For others, we have in stock the polished and black 1.8L intakes (check out the group buy thread down a couple topics)


----------



## langdon_82 (May 8, 2011)

If you mean the hydro shield, not very important, unless you are considering taking your car swimming. It wicks water away pretty good like rainx but it's not really going to stop water if you submerge the whole thing, so unless you like traveling in the worst of storms you don't have anything to worry about....


----------



## iKermit (Dec 13, 2010)

langdon_82 said:


> If you mean the hydro shield, not very important, unless you are considering taking your car swimming. It wicks water away pretty good like rainx but it's not really going to stop water if you submerge the whole thing, so unless you like traveling in the worst of storms you don't have anything to worry about....


The instructions that came with Injen (which mind you, i should have just ignored), states that i need to remove the air snorkel which is directly behind of the grill. Which directs air into the side bumper where the air resonator/filter sit. I took this off, and didn't put it back on cause i could not align anything so i didn't finish the install and left it as SRI. 

My question is, that air snorkel. How necessary is it? I wonder what difference it will make :\... If i don't need it, then i will literally put the full CAI in less than 5 minutes.


----------



## langdon_82 (May 8, 2011)

Ohhhhh yeeaa, that thing , yea it is best to reinstall it if you are going CAI as it will direct more airflow to the filter at speed, than with out it, it will force more air straight (albeit curved) to the filter, as fender well is covered up pretty good from all sides.


----------



## iKermit (Dec 13, 2010)

langdon_82 said:


> Ohhhhh yeeaa, that thing , yea it is best to reinstall it if you are going CAI as it will direct more airflow to the filter at speed, than with out it, it will force more air straight (albeit curved) to the filter, as fender well is covered up pretty good from all sides.


Ah dangit.  I was afraid the logical answer was correct.


----------



## langdon_82 (May 8, 2011)

I was thinking to myself when I had the bumber off, there has to be a straighter route to the fender than what the factory came up with, but I felt lazy, and quit thinking about it before I thought of other ways to do it...


----------



## iKermit (Dec 13, 2010)

Problem is yanking the bumper off.
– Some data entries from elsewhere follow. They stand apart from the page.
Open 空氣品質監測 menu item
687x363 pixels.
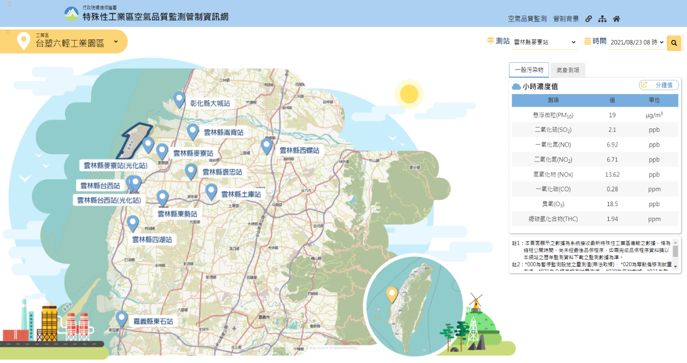[x=527, y=19]
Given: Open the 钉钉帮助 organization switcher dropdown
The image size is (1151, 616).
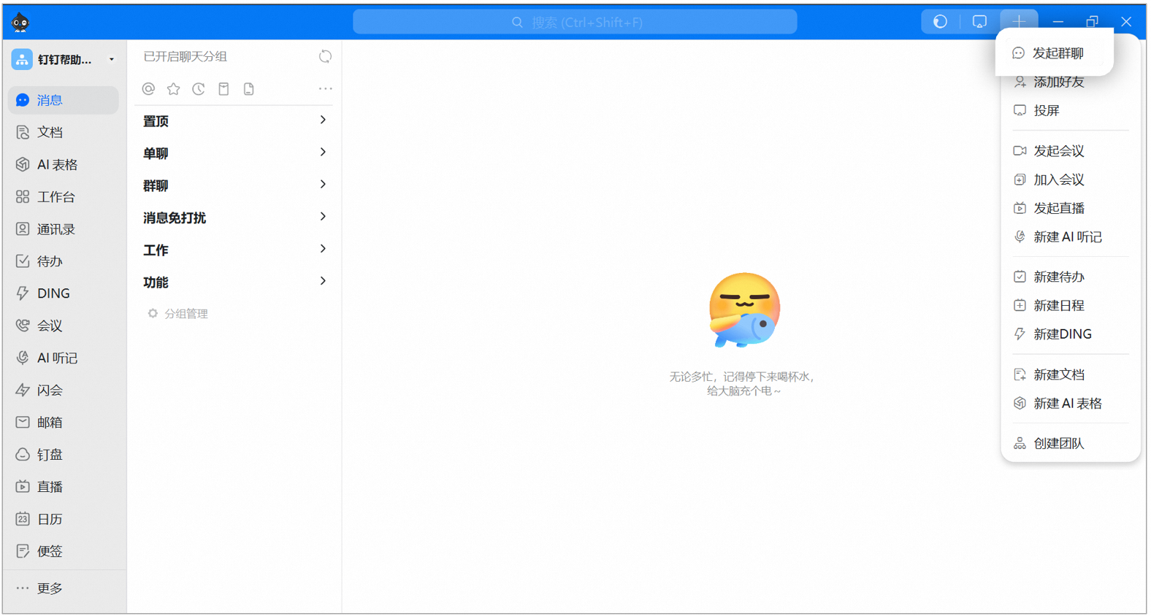Looking at the screenshot, I should point(64,60).
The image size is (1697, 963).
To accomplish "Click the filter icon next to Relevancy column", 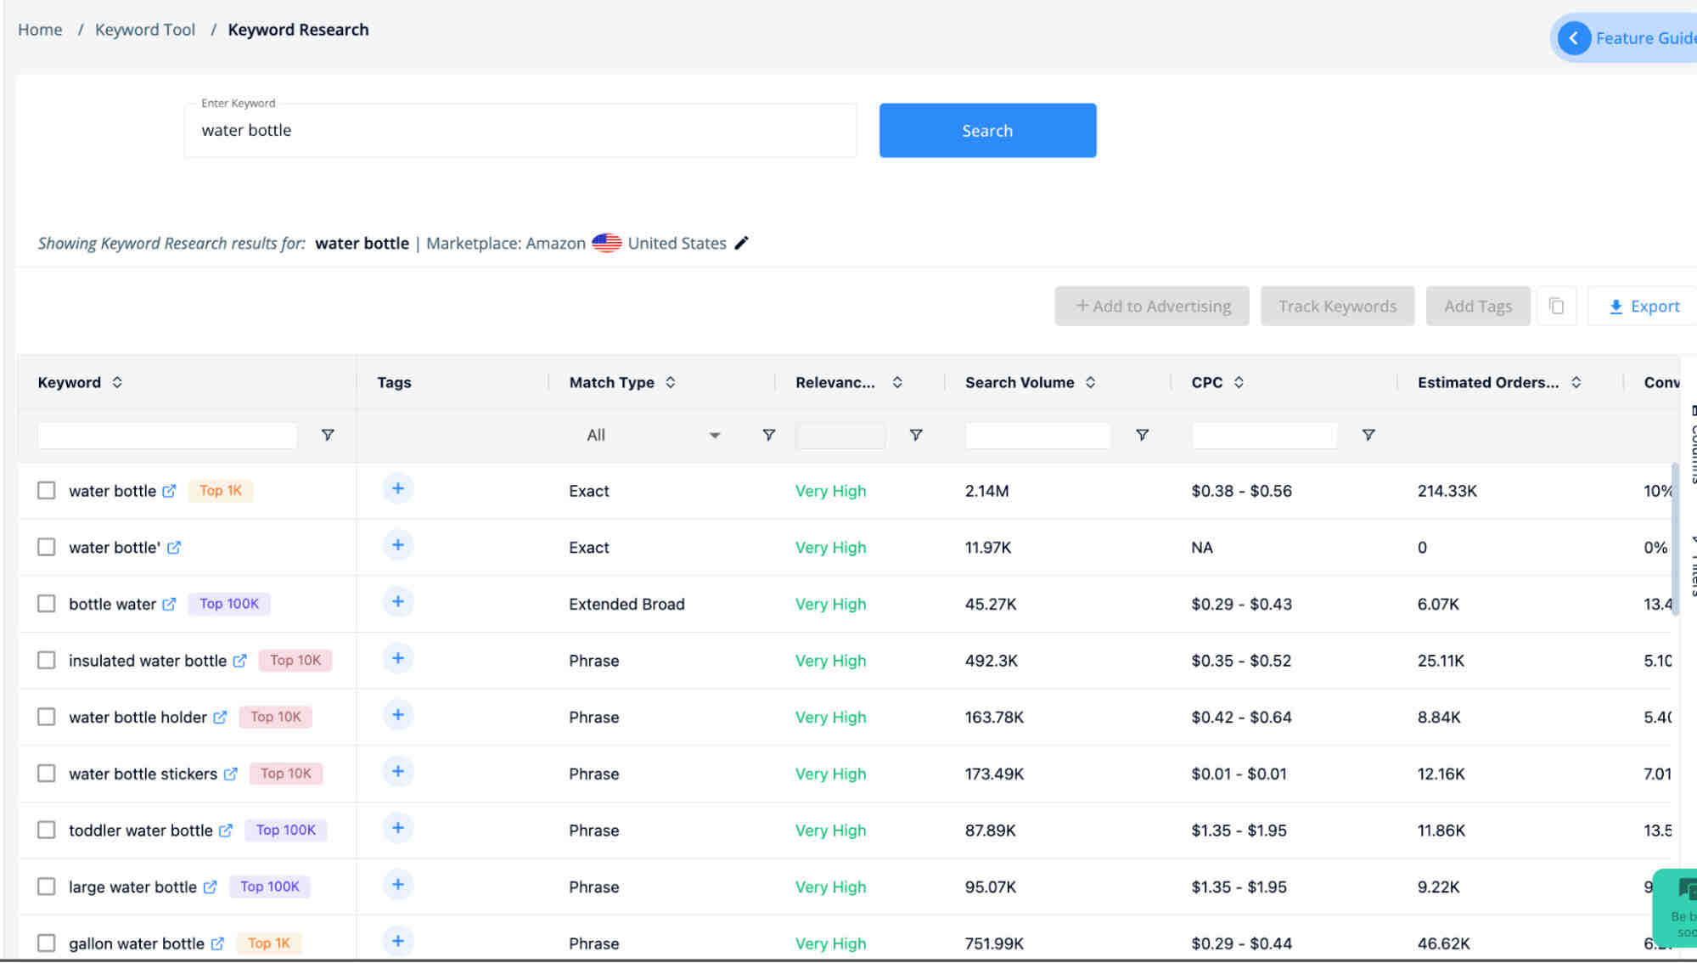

That is what scares me, after all the screws were off, it would still not budge and i had to sort of yank one side, and it was only then i had enough space to work, and i just told me friend to hold the bumper.


----------



## langdon_82 (May 8, 2011)

Well you have the couple 10mm on top and the couple snaps, ....on bottom you only have to take off the ones on the corners (about 6 estimate), and farther back not right up at the front of the car, I also felt that way taking my bumper off, but I just kept pulling up then out and it pops right off, oh yea you got to take off the fender screws on each side, I know if I had to do it again, I could do it fairly quickly now that I know how.


----------



## iKermit (Dec 13, 2010)

langdon_82 said:


> Well you have the couple 10mm on top and the couple snaps, ....on bottom you only have to take off the ones on the corners (about 6 estimate), and farther back not right up at the front of the car, I also felt that way taking my bumper off, but I just kept pulling up then out and it pops right off, oh yea you got to take off the fender screws on each side, I know if I had to do it again, I could do it fairly quickly now that I know how.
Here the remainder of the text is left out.